Reading community, school leaders unite for safe back-to-school

Community, school leaders unite for safe back-to-school

READING, Pa. - Students heading to and from their first day of school on Monday were greeted by school administrators, community leaders and other groups standing outside of the Reading Intermediate High School, also called the "Citadel."

The two-week effort, titled the "CHAMPS" initiative, is meant to spread positivity throughout the community, in addition to preventing any sort of crime or issues around the school, located in the 200 block of North 12th Street.

"It was just a great opportunity to just let the kids know that we're here, we believe in them, we support them... it's a way for the kids to feel really good about the first day of school," said Michael Toledo, executive director of the Hispanic Center.

Toledo is among a long list of volunteers taking part in the initiative, which as of now, is occurring during both arrival and dismissal times until Fri., Sept. 5.

"I think when you have role models that are lining the passageways for kids to get home safely and get proper encouragement, I think it's going to be really good and it's gonna curb a lot of issues," said Chief Bill Heim, Reading Police Department.

Organizers hope that the initiative will eliminate past troubles involving some of the city's youth, from violent after-school brawls caught on-camera, to in-school weapons charges.

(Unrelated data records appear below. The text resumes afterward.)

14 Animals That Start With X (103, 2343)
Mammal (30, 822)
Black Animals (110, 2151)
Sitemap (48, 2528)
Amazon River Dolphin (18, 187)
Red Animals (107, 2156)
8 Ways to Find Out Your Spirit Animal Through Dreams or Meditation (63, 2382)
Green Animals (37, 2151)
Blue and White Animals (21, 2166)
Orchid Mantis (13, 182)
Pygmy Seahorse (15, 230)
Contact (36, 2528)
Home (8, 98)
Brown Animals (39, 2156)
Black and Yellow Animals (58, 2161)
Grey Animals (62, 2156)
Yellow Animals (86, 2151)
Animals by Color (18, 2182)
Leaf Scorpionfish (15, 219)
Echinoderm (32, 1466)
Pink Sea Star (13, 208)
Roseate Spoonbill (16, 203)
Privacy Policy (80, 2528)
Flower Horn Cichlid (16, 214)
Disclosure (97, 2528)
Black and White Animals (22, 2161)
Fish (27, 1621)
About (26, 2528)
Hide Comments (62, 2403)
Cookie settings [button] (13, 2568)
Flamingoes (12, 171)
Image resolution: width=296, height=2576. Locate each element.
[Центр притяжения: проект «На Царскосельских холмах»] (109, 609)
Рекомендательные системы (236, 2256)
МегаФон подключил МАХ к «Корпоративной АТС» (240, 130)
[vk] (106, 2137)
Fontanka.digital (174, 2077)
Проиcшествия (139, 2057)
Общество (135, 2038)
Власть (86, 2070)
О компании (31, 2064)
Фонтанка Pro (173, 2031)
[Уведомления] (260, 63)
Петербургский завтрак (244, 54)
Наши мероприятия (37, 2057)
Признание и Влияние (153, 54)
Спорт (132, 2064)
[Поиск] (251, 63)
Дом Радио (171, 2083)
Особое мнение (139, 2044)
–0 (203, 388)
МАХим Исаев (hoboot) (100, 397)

"If we can mitigate any type of risk or anything happening, that's what we wanna do here. We wanna support the kids, support the district, support the administration. We're here to change the narrative of the school district here in the city of Reading," said Toledo, a former Reading High School student.

The initiative comes as good news to local parents with children in the school.

"That [makes] me feel comfortable, made me sure that my kid [is] gonna be going back and forth to school, gonna be safe," said Olga Cuevas.

City resident Rickie Miller is also pleased to hear about the program.

"That would be perfect. There's a lot of kids here, a lot," said Miller. "That sounds like a real good idea. I hope it does work. I hope it does."

According to Reading School District spokeswoman Kristin Boyd, the idea was pitched during a recent meeting held between school administrators and community partners.

While the effort is so far only scheduled to span over the first two weeks of school, Boyd said the district is interested in extending it beyond that timetable in some way. 

Other volunteering groups currently involved include the United Way of Berks County, Olivet Boys and Girls Club, and the Reading Fightin Phils.